The full legend on the banner, as translated by Charlie Custer of China Geeks, reads: "Even if China becomes nothing but tombstones, we must exterminate the Japanese; even if we have to destroy our own country, we must take back the Diaoyu Islands."

You can read more about these small islands -- the Diaoyus to China, Senkakus to Japan -- at Custer's site, including his argument that "China's Anti-Japan Riots are State Sponsored. Period." Beginning of his case: At any genuinely unauthorized protest in China, you see police and security forces by the ton. As he puts it, with emphasis in original:

[Y]our first inclination [after seeing photos like this] may be to marvel at the particularly insane bits, like the hotel advertising that Japanese guests are no longer welcome or the Audi dealership with banners outside that literally advocate mass genocide (is this a new Audi sales campaign?). But for anyone who has been to a protest in China before, your secondinclination is going to be to say this: where are all the fucking cops?
This picture is of a Chinese husband and his new bride. The caption says, essentially, "The islands are China's, the wife is mine" (via LukeWrites and NPR's Louisa Lim).





For more on the background of the disputes and the implications of these apparently state-condoned riots, you can start with: the NYT, with side-by-side English and Chinese versions; theGlobe and Mail; ZeroHedge, with many dramatic photos; additional photos of violence from Right Now I/O; ChinaFile; the BBC and CNN; the East Asia Forum; the WSJ's China Real Time report, with videos of violent outbreaks; and many others I'll catch up with tomorrow and the next.
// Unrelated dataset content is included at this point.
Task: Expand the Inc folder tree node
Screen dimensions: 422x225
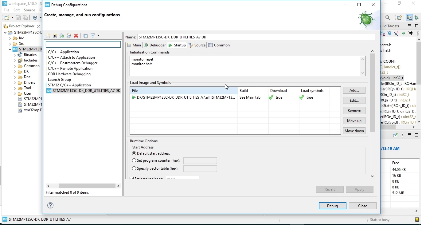Action: 10,38
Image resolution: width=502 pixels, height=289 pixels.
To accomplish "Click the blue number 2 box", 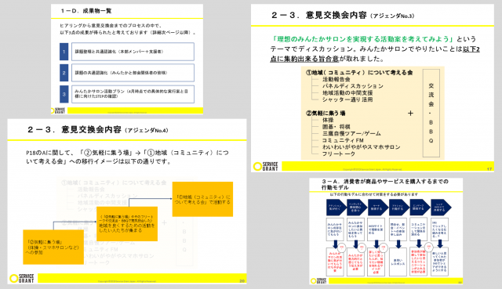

This is an introduction to a theme I mentioned over the weekend and that I will try to do my best to pursue systematically in the next week or two (and beyond). That theme is the difference between the relentlessly surging-ahead Chinese economy as so often portrayed in American journalistic and political discussion (eg the article discussed here), and the many, many signs of political, cultural, financial, and even moral strain emerging in the real-world China that is the stage for the current protests.

More soon, but I wanted to acknowledge this recent and negative development in the news.